How many lines in this data contain the string "icon"? Reply with the number only.

> **Saved entries**
* * * * * * *

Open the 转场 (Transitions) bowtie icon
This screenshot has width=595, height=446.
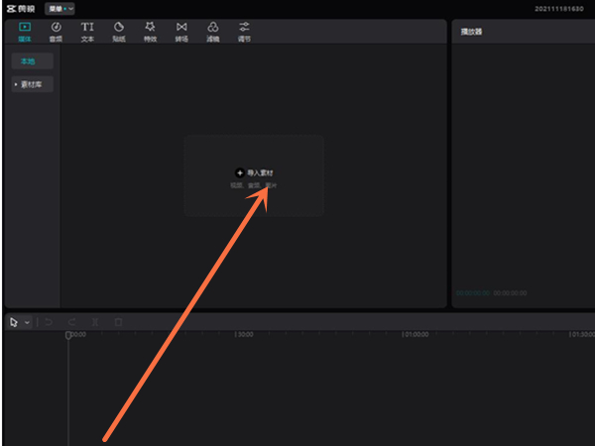tap(180, 30)
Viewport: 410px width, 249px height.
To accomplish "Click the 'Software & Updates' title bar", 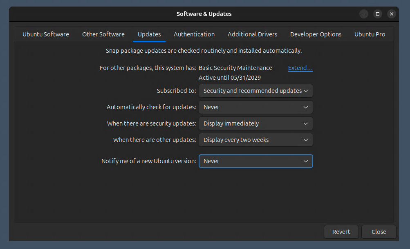I will 204,14.
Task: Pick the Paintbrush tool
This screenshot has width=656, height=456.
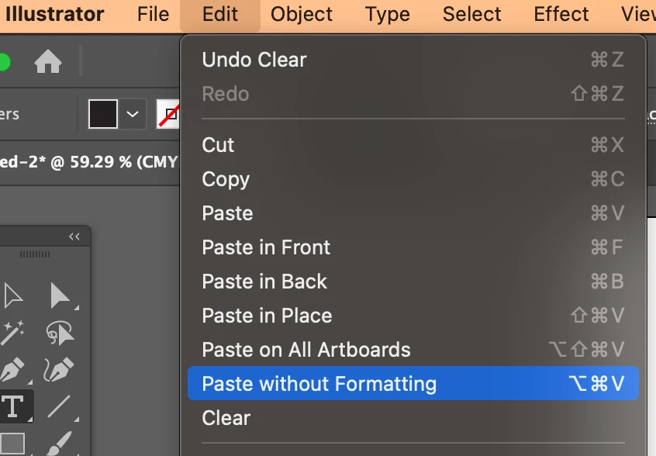Action: click(59, 443)
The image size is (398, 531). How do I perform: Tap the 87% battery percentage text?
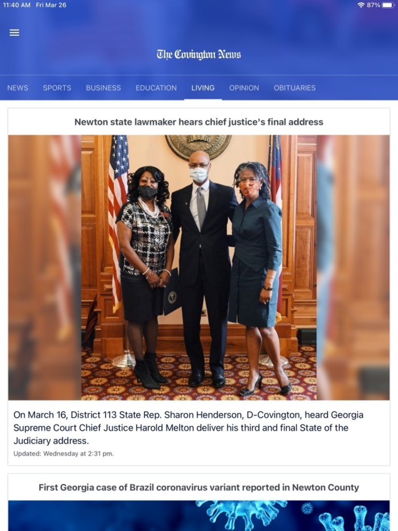point(374,5)
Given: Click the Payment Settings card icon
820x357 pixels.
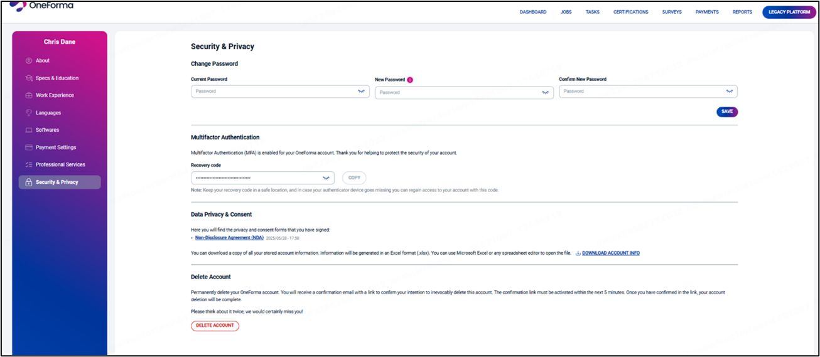Looking at the screenshot, I should 29,147.
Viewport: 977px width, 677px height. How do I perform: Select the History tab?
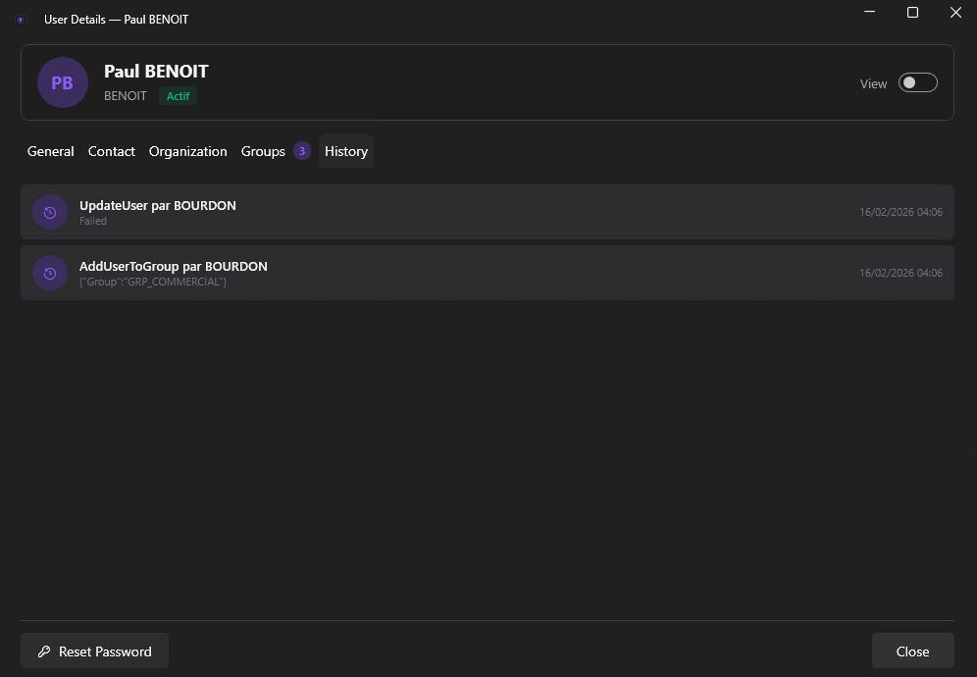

* * * * * * *

> **SOLUTION FOR THIS PROBLEM**
2